**ACTIVITY**
All of the records must be repeated exactly.

Stored items from a collection:

──────────────────────────────

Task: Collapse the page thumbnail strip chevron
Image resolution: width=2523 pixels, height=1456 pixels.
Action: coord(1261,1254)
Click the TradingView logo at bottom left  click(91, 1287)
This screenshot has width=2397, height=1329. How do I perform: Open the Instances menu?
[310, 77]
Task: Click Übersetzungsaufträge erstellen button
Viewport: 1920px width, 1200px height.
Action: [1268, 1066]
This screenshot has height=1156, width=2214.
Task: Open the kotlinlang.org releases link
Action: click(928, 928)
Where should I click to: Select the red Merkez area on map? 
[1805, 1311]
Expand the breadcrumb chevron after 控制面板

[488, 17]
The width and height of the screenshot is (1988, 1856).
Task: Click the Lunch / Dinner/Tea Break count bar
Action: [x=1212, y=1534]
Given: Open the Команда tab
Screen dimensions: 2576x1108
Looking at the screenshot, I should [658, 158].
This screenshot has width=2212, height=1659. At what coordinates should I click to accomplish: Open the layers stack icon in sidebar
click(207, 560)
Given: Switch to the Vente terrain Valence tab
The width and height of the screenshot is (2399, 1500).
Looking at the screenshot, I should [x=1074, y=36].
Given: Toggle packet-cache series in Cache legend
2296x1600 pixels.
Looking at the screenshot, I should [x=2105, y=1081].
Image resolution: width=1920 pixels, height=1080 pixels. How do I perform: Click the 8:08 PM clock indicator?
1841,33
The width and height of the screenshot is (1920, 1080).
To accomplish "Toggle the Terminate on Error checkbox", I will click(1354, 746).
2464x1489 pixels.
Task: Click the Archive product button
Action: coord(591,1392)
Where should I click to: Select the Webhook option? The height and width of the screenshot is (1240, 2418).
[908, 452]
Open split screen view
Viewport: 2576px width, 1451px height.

──────────────────────────────

**ANSWER FOR THIS EXERCISE**
Task: Collapse the page thumbnail strip chevron
Image resolution: width=2523 pixels, height=1456 pixels.
Action: coord(1261,1254)
Click the TradingView logo at bottom left  click(91, 1287)
This screenshot has width=2397, height=1329. How do I perform: Open the Instances menu?
[310, 77]
Task: Click Übersetzungsaufträge erstellen button
Viewport: 1920px width, 1200px height.
Action: [1268, 1066]
This screenshot has height=1156, width=2214.
Task: Open the kotlinlang.org releases link
Action: click(928, 928)
Where should I click to: Select the red Merkez area on map? 
[1805, 1311]
Expand the breadcrumb chevron after 控制面板

[488, 17]
The width and height of the screenshot is (1988, 1856).
Task: Click the Lunch / Dinner/Tea Break count bar
Action: [x=1212, y=1534]
Given: Open the Команда tab
Screen dimensions: 2576x1108
Looking at the screenshot, I should [658, 158].
This screenshot has width=2212, height=1659. At what coordinates should I click to accomplish: Open the layers stack icon in sidebar
click(207, 560)
Given: Switch to the Vente terrain Valence tab
The width and height of the screenshot is (2399, 1500).
Looking at the screenshot, I should [x=1074, y=36].
Given: Toggle packet-cache series in Cache legend
2296x1600 pixels.
Looking at the screenshot, I should [x=2105, y=1081].
Image resolution: width=1920 pixels, height=1080 pixels. How do I perform: Click the 8:08 PM clock indicator?
1841,33
The width and height of the screenshot is (1920, 1080).
To accomplish "Toggle the Terminate on Error checkbox", I will click(1354, 746).
2464x1489 pixels.
Task: Click the Archive product button
Action: coord(591,1392)
Where should I click to: Select the Webhook option? The height and width of the screenshot is (1240, 2418).
[908, 452]
Open split screen view
Viewport: 2576px width, 1451px height.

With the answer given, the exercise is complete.